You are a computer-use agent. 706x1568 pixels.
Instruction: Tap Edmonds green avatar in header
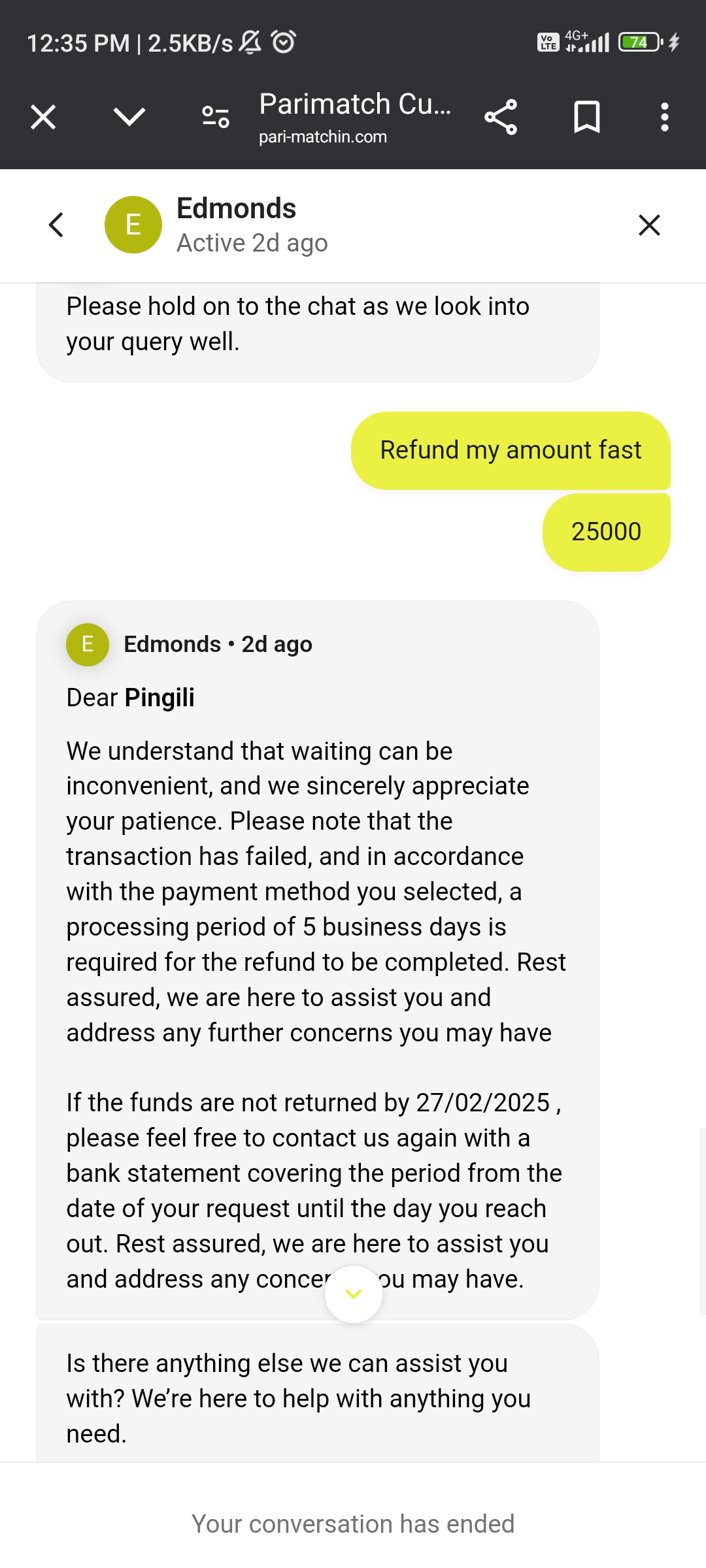[x=133, y=225]
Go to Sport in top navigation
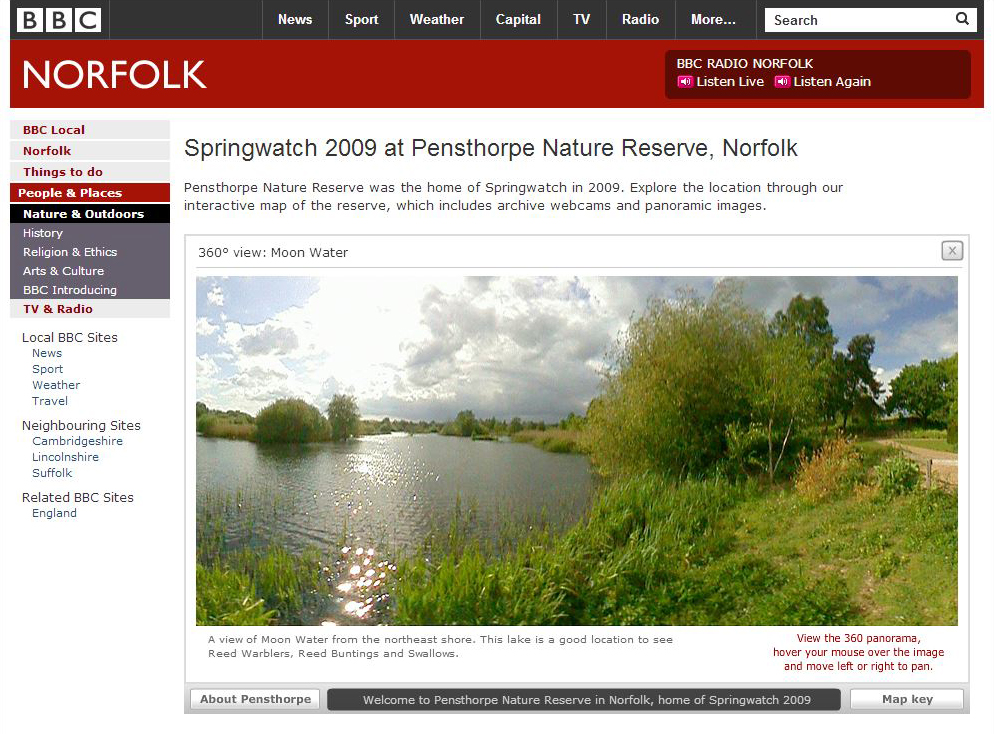 [361, 20]
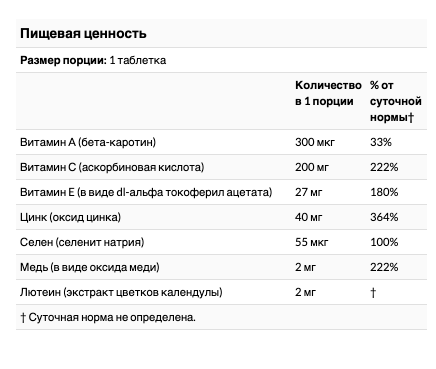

### WHAT IS NEEDED:
The line containing "Instruction: Tap Edmonds" and every line after it, through the end of the records, are what you should retype exactly. Do not include the pictures.

### EXPECTED ANSWER:
Instruction: Tap Edmonds green avatar in header
[x=133, y=225]
Go to Sport in top navigation
 [361, 20]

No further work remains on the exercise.